# Start of Task input

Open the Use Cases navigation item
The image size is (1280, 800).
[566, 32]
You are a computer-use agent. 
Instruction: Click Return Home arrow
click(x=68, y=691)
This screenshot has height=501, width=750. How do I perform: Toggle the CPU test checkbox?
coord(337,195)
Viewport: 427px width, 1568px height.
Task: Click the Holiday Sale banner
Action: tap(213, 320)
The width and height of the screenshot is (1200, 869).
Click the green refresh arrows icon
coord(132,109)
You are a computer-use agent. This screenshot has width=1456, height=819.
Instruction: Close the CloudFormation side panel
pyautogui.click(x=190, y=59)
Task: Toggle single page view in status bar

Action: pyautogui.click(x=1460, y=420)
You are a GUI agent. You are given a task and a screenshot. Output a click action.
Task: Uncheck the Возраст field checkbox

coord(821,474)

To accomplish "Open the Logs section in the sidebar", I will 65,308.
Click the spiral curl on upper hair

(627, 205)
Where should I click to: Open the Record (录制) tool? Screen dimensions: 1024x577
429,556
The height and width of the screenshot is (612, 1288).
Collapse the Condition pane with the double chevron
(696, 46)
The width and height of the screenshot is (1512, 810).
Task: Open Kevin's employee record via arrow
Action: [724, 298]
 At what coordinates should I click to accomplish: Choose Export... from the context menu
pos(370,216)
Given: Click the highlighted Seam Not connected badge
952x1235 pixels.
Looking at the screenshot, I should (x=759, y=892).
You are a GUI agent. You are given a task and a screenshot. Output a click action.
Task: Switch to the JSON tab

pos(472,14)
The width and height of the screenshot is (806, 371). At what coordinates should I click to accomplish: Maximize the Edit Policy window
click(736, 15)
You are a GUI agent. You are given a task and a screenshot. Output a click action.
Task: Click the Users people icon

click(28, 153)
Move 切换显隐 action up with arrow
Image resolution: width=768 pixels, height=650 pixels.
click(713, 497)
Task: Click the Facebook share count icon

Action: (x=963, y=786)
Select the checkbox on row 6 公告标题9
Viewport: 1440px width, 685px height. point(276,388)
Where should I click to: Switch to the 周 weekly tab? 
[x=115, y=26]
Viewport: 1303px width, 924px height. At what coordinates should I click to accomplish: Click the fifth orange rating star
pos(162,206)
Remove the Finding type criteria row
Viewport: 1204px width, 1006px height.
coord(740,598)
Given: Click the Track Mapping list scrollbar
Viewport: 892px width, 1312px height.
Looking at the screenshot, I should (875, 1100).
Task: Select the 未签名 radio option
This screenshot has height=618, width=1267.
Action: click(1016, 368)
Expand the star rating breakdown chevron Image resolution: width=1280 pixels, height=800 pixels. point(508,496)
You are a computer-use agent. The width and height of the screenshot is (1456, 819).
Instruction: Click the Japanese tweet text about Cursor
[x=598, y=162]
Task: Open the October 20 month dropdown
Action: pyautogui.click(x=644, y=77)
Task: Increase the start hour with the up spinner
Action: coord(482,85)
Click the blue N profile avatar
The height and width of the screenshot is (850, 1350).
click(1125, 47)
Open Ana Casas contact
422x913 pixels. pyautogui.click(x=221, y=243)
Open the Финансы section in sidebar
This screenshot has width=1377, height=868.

# End of Task input

Rewrite everything from the start of the material down to the line containing "pos(472,14)", swapping "GUI agent" for "interface agent" and leaving all else unchanged.

Open the Use Cases navigation item
The image size is (1280, 800).
[566, 32]
You are a computer-use agent. 
Instruction: Click Return Home arrow
click(x=68, y=691)
This screenshot has height=501, width=750. How do I perform: Toggle the CPU test checkbox?
coord(337,195)
Viewport: 427px width, 1568px height.
Task: Click the Holiday Sale banner
Action: tap(213, 320)
The width and height of the screenshot is (1200, 869).
Click the green refresh arrows icon
coord(132,109)
You are a computer-use agent. This screenshot has width=1456, height=819.
Instruction: Close the CloudFormation side panel
pyautogui.click(x=190, y=59)
Task: Toggle single page view in status bar

Action: pyautogui.click(x=1460, y=420)
You are a interface agent. You are given a task and a screenshot. Output a click action.
Task: Uncheck the Возраст field checkbox

coord(821,474)

To accomplish "Open the Logs section in the sidebar", I will 65,308.
Click the spiral curl on upper hair

(627, 205)
Where should I click to: Open the Record (录制) tool? Screen dimensions: 1024x577
429,556
The height and width of the screenshot is (612, 1288).
Collapse the Condition pane with the double chevron
(696, 46)
The width and height of the screenshot is (1512, 810).
Task: Open Kevin's employee record via arrow
Action: [724, 298]
 At what coordinates should I click to accomplish: Choose Export... from the context menu
pos(370,216)
Given: Click the highlighted Seam Not connected badge
952x1235 pixels.
Looking at the screenshot, I should (x=759, y=892).
You are a interface agent. You are given a task and a screenshot. Output a click action.
Task: Switch to the JSON tab

pos(472,14)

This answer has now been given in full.